Following the American Civil War Sesquicentennial with day by day writings of the time, currently 1863.

Post image for Journal of Surgeon Alfred L. Castleman.

Journal of Surgeon Alfred L. Castleman.

December 18, 2012

Journal of Surgeon Alfred L Castleman.

18th.—To-day has been spent in clearing up, as if in preparation for a move or a battle. We have given our surplus “hard talk,” with some tea, coffee, sugar and other necessaries of life to the poor, paralytic old man, whose premises we have occupied. He is an uncompromising rebel, but humanity forbids that we should permit him to starve.
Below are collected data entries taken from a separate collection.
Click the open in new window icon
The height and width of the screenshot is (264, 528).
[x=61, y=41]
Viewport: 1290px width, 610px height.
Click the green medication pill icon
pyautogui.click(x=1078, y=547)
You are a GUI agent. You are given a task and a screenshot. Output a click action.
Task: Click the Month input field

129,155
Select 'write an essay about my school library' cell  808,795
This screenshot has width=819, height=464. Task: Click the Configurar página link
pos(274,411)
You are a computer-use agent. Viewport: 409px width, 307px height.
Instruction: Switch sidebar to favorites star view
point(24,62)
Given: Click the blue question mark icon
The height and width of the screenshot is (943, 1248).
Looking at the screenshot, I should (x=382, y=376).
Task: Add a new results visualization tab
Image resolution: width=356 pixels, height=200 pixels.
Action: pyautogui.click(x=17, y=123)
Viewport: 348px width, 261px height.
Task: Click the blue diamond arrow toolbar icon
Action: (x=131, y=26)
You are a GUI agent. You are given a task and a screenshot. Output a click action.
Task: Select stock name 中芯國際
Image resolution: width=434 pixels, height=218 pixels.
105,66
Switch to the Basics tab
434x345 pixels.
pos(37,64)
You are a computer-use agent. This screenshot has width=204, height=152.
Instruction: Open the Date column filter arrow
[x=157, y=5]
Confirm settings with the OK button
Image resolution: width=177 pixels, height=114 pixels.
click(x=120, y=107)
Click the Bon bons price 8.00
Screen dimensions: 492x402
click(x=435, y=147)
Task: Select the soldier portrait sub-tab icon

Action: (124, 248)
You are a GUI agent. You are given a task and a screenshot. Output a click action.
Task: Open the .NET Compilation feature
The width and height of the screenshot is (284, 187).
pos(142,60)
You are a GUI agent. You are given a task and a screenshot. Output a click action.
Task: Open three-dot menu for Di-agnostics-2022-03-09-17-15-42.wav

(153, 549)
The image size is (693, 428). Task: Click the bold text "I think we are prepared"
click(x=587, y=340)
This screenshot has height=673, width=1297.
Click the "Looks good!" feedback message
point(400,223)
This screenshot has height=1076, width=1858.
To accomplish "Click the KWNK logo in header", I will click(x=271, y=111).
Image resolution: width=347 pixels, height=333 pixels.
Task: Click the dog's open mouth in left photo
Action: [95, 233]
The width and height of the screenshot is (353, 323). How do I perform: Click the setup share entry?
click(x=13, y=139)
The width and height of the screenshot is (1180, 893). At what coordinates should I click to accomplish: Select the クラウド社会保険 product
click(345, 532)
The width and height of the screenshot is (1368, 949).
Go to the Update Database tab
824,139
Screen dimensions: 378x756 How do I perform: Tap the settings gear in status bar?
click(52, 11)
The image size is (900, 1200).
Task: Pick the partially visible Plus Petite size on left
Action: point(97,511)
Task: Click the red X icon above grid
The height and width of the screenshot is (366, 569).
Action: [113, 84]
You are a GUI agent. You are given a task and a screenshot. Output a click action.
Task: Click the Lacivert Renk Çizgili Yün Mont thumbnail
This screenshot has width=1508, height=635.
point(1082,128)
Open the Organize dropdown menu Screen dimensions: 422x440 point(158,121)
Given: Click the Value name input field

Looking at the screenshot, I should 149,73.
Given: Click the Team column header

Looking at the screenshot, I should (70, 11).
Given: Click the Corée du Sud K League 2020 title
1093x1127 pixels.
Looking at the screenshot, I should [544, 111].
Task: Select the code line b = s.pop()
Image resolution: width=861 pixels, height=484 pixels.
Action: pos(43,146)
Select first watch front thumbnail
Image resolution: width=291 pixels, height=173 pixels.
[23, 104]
What will be the effect of this repulse on the spirits of the army? I shall watch with much solicitude. For the Commander-in-Chief, it has happened at a most inauspicious moment. He had just superceded General McClellan, who had many warm friends, who stood ready to take advantage of every misstep, or misfortune of the new Commander, and to turn it to the credit of their friend, now in disgrace. Though the army was rapidly growing into an affection for General Burnside, the feeling was of new growth, and not yet confirmed by long acquaintance, by trials, or by successes. The friends of McClellan, true to the instincts of human nature, will magnify the reverses, whilst they will withhold credit for the merits of the manœuvre. Already General Burnside’s friends are finding it necessary to defend him against the attacks of the croakers, by following the example set by the friends of McClellan on the Peninsula, in attributing the failures to the interference of the President, to General Halleck, or to Mr. Secretary Stanton. For my own part, I feel that defence is unnecessary, for when I consider the fact, that public opinion compelled the crossing and the attack on Fredericksburg; that no commander could have withstood the outside pressure, however great the danger of advance; when I recollect the successful crossing in the face of so large a force, the successful attack and capture of part of the heights, the falling back, made necessary by the tardiness of some of his Generals to support him, the ruse of clearing the decks for action, the removal of the hospitals and wounded to a point out of reach of fire, yet in full view of the enemy, the withdrawal of the army so quietly and so adroitly that even his own divisions were deceived into the belief by each, that it was the only division recrossing, altogether mark it as one of the most adroitly managed military manœuvres since the crossing of the Delaware by General Washington.